For me, the answer will always be to choose the one that allows you to write the most! By going for the Standard English one, you limit yourself to the subject matter itself, how it has changed over time, how accents and dialects are forever changing and how, since the 1950s, language change has also affected Standard English users.
You could use ideas from the media, for in 1957, we only had a single channel (I think) in the UK, (BBC1). I may be wrong, but by 1986, we had at least four, if not more, and how regional accents, in the news, were now starting to be used! All this plays into Standard English, which in essence, is a myth anyway, for it is a forever changing thing, as language changes every day, emerging into a consciousness in 2021 that is now as politically correct as it can be in an effort to appease those who get offended more than most.
But with question two, you get a much broader playing field in which to write! The question asks you to evaluate the idea that the English language has been decaying over time and continues to do so, which is an obvious thing to say, in a way! The question then arises as to how you are going to support your views!
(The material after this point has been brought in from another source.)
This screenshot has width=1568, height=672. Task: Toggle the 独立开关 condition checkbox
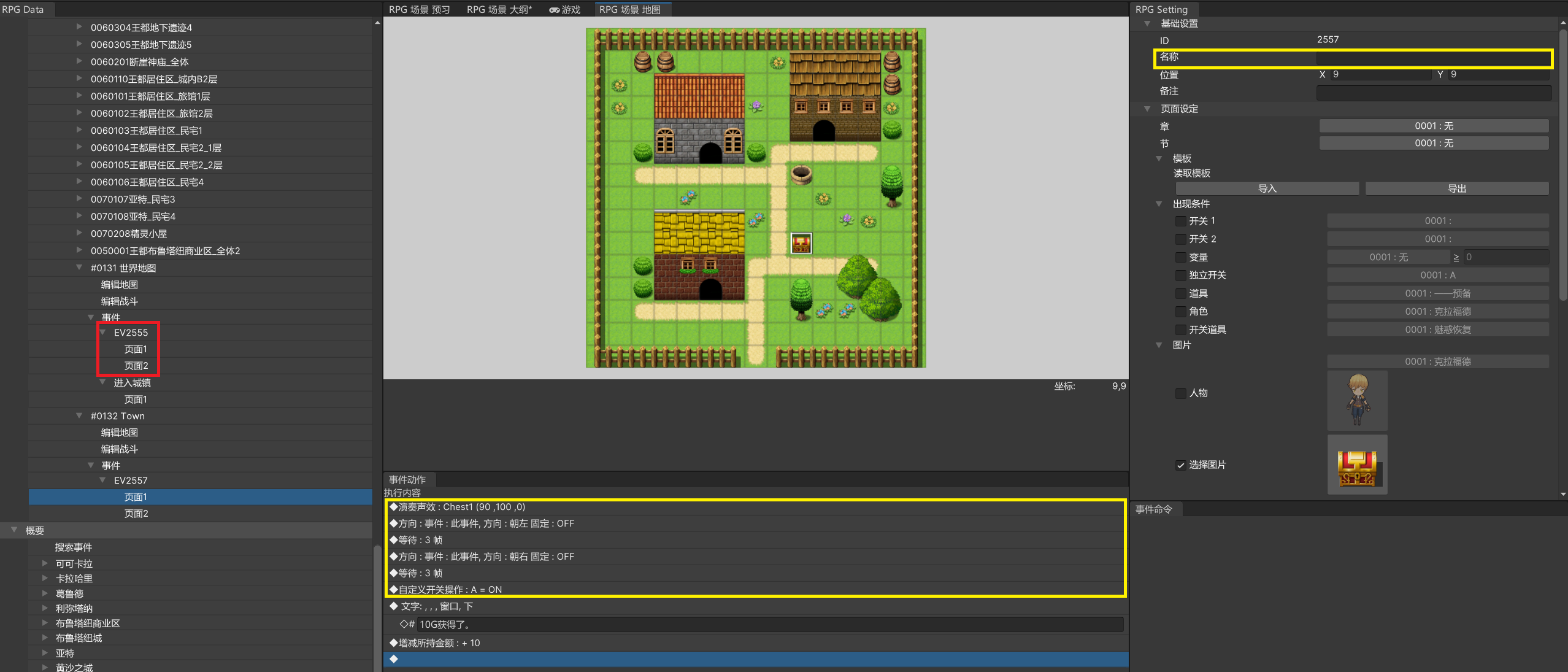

Yes, you use the two articles and I have purposely not added them into here, to keep my explanation more open, but let’s assume you agree, as I do, that the English language is forever changing!
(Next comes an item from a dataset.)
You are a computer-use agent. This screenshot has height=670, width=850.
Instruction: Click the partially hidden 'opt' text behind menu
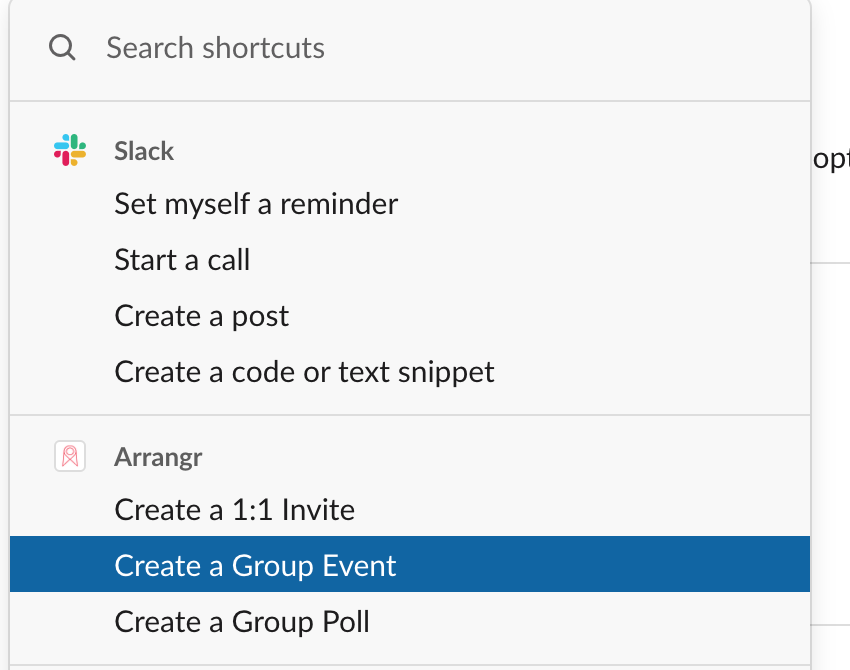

Then let’s assume that you understand how such language change has taken place; invasions, immigration, new words coming into the language through technology, the media, the arts, Hollywood and the likes and use a framework to write an answer from. One way to do such a question is to choose three eras to write about! For example, a recent student of mine did an NEA on something from three different eras; 1957, 1986 and 2020. I suggested, when we looked at this one here today, that she adopt a similar method here.
So, what was the English language like in 1957? We had not seen Rock and Roll yet! We were just realising who Elvis Presley was. Cliff Richard had not even had his first hit! The Swinging Sixties as they were known, were a pipe dream and English was being taught in tightly clipped, RP tongues, across the world! The BBC had presenters dressed in suits and ties, presenting using as much RP (Received Pronunciation) as possible and dialect words were more or less banned. The BBC were saying “this is how we must speak to promote British life!”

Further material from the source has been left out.